TASK DIRECTIONS:
Every line in the material below that includes "Select" should be copied.

DATASET RECORDS:
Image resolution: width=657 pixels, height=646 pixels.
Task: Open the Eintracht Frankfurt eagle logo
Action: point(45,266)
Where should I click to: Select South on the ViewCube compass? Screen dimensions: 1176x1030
...
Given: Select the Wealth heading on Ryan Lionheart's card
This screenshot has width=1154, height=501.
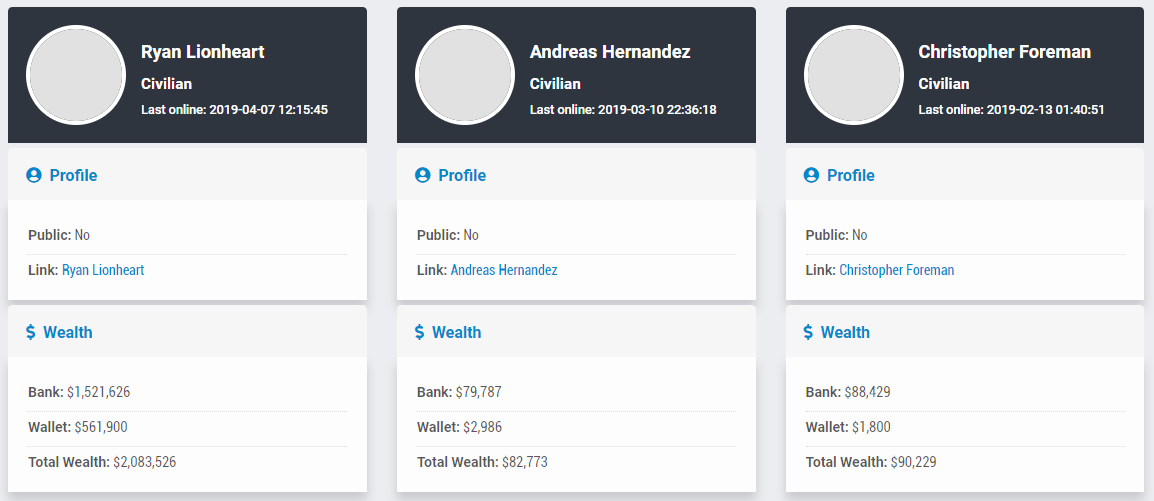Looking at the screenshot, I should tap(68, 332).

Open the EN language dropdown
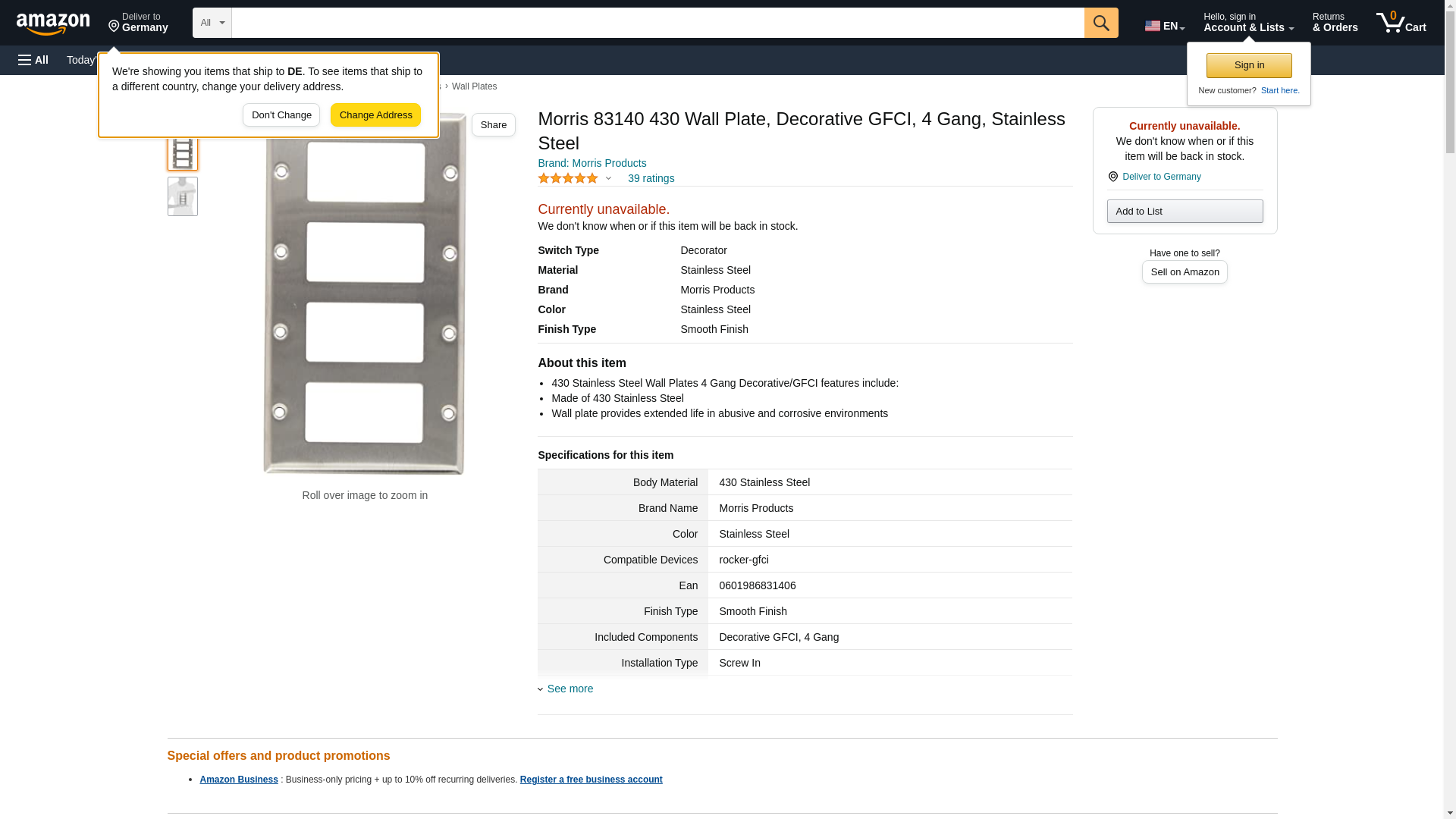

RESULT OF THE TASK:
Where should I click to: Select South on the ViewCube compass? Screen dimensions: 1176x1030
Given: Select the Wealth heading on Ryan Lionheart's card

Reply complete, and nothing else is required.